Dataset excerpts:
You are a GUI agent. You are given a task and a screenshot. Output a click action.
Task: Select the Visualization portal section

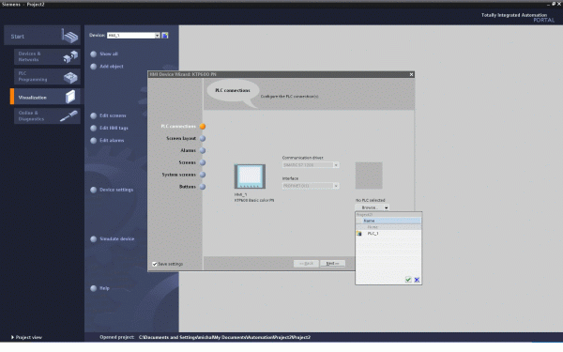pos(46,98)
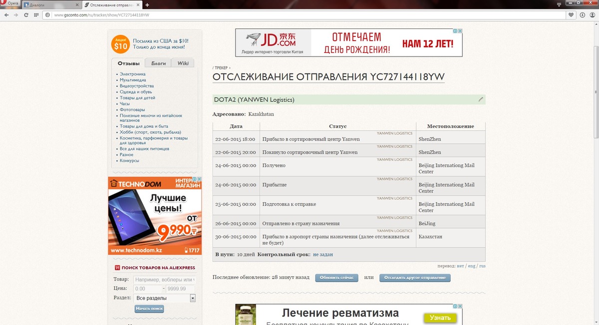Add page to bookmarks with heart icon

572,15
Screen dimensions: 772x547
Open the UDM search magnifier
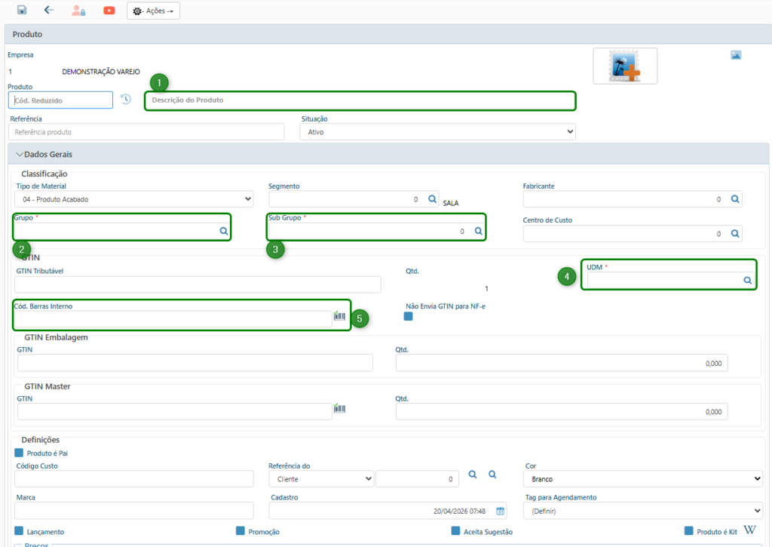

▶ _PROBLEM_
Write out the data again word for word, minus any images.

▶ _WRITTEN RESPONSE_
You are a GUI agent. You are given a task and a screenshot. Output a click action.
Task: Select the Visualization portal section

pos(46,98)
Add page to bookmarks with heart icon

572,15
Screen dimensions: 772x547
Open the UDM search magnifier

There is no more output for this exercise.